The RecQΔC structure shows that the RecQ-Ct region comprises two conserved subdomains. The first forms a platform of helices that is sandwiched between the helicase subdomains of RecQΔC and the rest of the RecQ-Ct region (Figures 1C and 3A). Inspection of the electron density map revealed that the side chains from four highly conserved cysteine residues at the ends of two of these helices were arrayed around a single intense electron density peak. This peak was modeled as a Zn2+ ion since X-ray fluorescence experiments demonstrated that Zn2+ was present in the crystals in spite of its exclusion from any solutions used to purify or crystallize RecQΔC (data not shown). A second indication that this electron density peak identified a bound Zn2+ ion came from biochemical analysis of E.coli RecQ (Figure 3B). In these experiments, the Zn2+ content and the number of solvent-accessible thiol groups in E.coli RecQ were analyzed. The results indicated that E.coli RecQ copurifies with stoichiometric amounts of Zn2+. In addition, dialysis of E.coli RecQ against DTT and EDTA removed ∼2/3 of the bound Zn2+ and uncovered an additional 3–4 solvent-accessible thiol groups, consistent with the Zn2+ binding site being comprised of 3–4 cysteines near the surface of RecQ. These biochemical data correlate well with the observed binding site in the structure.

Figure 3.

Features of the Zn2+-binding subdomain in RecQΔC. (A) View of the Zn2+-binding subdomain (residues 341–406) extracted from the rest of RecQΔC. Four highly conserved cysteine residues (Cys380, Cys397, Cys400, Cys403) are arrayed around a Zn2+ ion (magenta). Two BLM missense mutations alter individual cysteines in this array as labeled. The N- and C-terminal residues that connect to the helicase and WH subdomains, respectively, are labeled. (B) Biochemical evidence that full-length E.coli RecQ binds Zn2+ in a site that includes 3–4 cysteine residues. [Zn2+] and [thiolfree] were determined for E.coli RecQ and E.coli RecQ that was dialyzed against 10 mM EDTA, 1 mM DTT to extract bound Zn2+.

Given the strong conservation of the Zn2+-binding site among RecQ proteins (Figure 1B), it is perhaps not surprising that functional analyses have shown this region to be important for RecQ function. BLM missense mutation sites in the RecQ-Ct region mutate codons for cysteine residues in BLM protein that are analogous to residues 380 or 397 in E.coli RecQ (Ellis et al., 1995; Foucault et al., 1997; see discussion below). In addition, mutated S.cerevisiae SGS1 genes fail to complement the DNA-damage sensitivity and hyperrecombination phenotypes in an sgs1Δ strain when any of the analogous Zn2+-binding site cysteine residues have been altered (Onoda et al., 2000; Ui et al., 2001). Finally, a number of point mutations in residues analogous to RecQΔC Zn2+-liganding cysteines in either the human BLM protein catalytic core (Janscak et al., 2003) or in E.coli RecQ (M.C.Zittel and J.L.Keck, unpublished observation) result in variants that are difficult to purify due perhaps to rapid proteolysis, indicating that Zn2+ binding to this region may stabilize the protein. The RecQ Zn2+-binding motif is unlike previously observed zinc finger folds (Krishna et al., 2003), and does not have substantial structural similarity with any other known proteins. Future experiments will therefore be needed to determine its specific function in RecQ. Potential functions could include thermodynamic stabilization of the protein and/or acting as a DNA or protein binding site, all of which have been observed for Zn2+-binding domains in other proteins (Berg and Shi, 1996).

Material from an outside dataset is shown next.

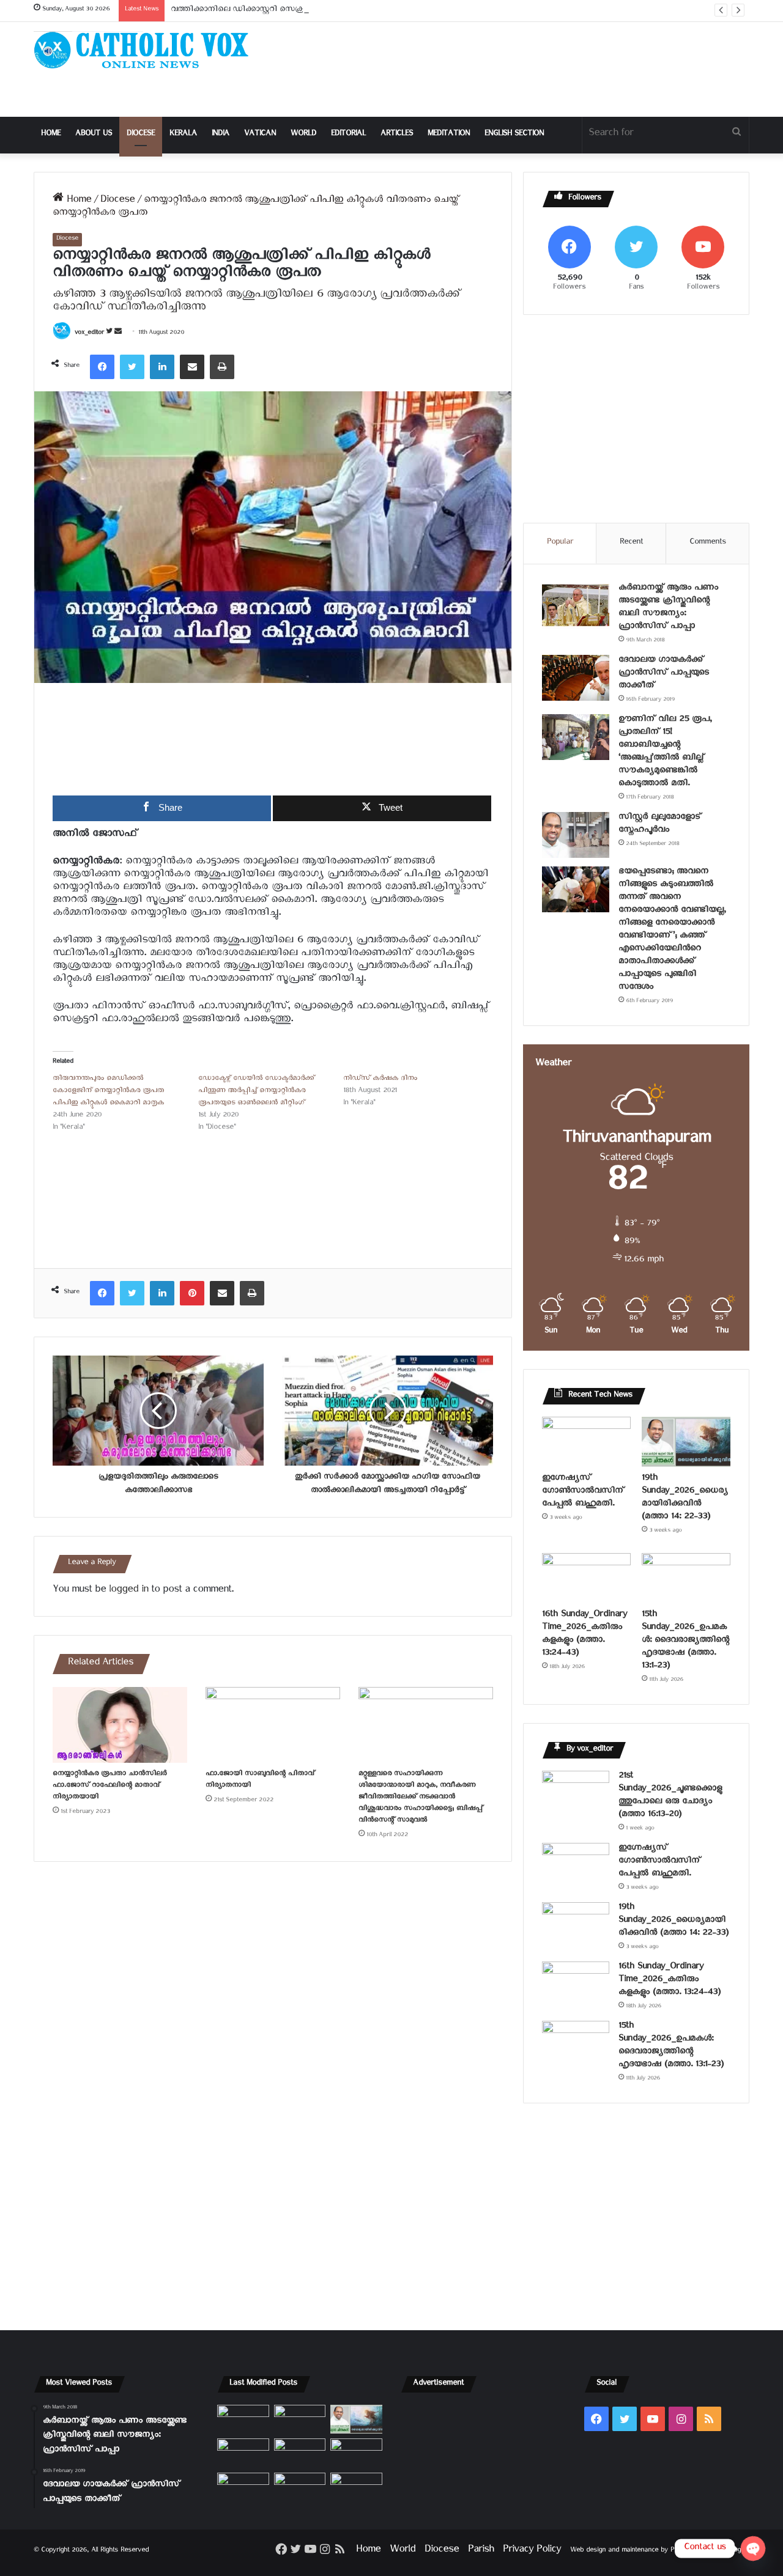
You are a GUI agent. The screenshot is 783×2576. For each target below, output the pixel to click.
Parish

The second RecQ-Ct subdomain forms a specialized helix–turn–helix fold called a WH subdomain, which has been found to act as a DNA-binding motif in many proteins (Gajiwala and Burley, 2000; Figure 4A). The RecQ WH fold is structurally homologous to WH domains found in reverse gyrase (Rodriguez and Stock, 2002) and other type-IA topoisomerases (Lima et al., 1994; Mondragon and DiGate, 1999) as well as to several other DNA binding proteins, including the E.coli catabolite gene activator protein (CAP) (Schultz et al., 1991). The intersection of the RecQ WH and Zn2+-binding helical subdomains creates a large cleft on the surface of the protein. Several features of this cleft suggest that it can serve as a binding site for dsDNA: (i) the expected dsDNA binding face of the WH fold, including the putative DNA binding ‘recognition helix’, forms an exposed wall of the cleft; (ii) several residues that mediate WH/DNA phosphate interactions in other proteins are conserved in the RecQ WH domain (Figure 4B); and (iii) superposition of the dsDNA from the CAP/DNA co-crystal structure onto the WH RecQ fold demonstrates that the cleft could accommodate dsDNA without needing to significantly alter the structure of the RecQ-Ct region (Figure 4C). In support of this dsDNA binding model, we have found that a recombinant HRDC domain fragment from E.coli RecQ, which would be localized near the putative dsDNA binding site on the RecQ-Ct region in the full-length protein, has a strong binding preference for dsDNA over ssDNA (D.A.Bernstein and J.L.Keck, unpublished observation). dsDNA binding by the HRDC domain could serve as a clamp to stabilize dsDNA binding to the catalytic core. This model is consistent with previous observations of different DNA binding stabilities between E.coli RecQ and RecQΔC (Bernstein and Keck, 2003).

Figure 4.

Features of the WH subdomain in RecQΔC. (A) Stereo diagram of the superposition of the WH subdomain extracted from the RecQΔC structure (green, residues 407–516) with the DNA binding WH domain of CAP (Schultz et al., 1991) (grey). The two major helices of the fold (H1 and recognition helix) and the wing elements are labeled. The N-terminal residue of the RecQΔC WH fold, which connects to the Zn2+ binding region, and C-terminal residue are labeled. (B) Potential DNA binding residues in the RecQΔC WH subdomain. Residues that are structurally conserved with DNA binding residues in CAP (Schultz et al., 1991) are shown in grey and other residues with positive charge potential on the same putative DNA binding face are shown in blue. (C) Orthogonal views of a model of dsDNA binding to the RecQ-Ct region of RecQ. dsDNA from the CAP/DNA complex structure (grey) (Schultz et al., 1991) is overlayed onto the RecQ-Ct region. A minor opening of the helical Zn2+-binding region relative to the WH region would create a cleft sufficiently wide for dsDNA binding.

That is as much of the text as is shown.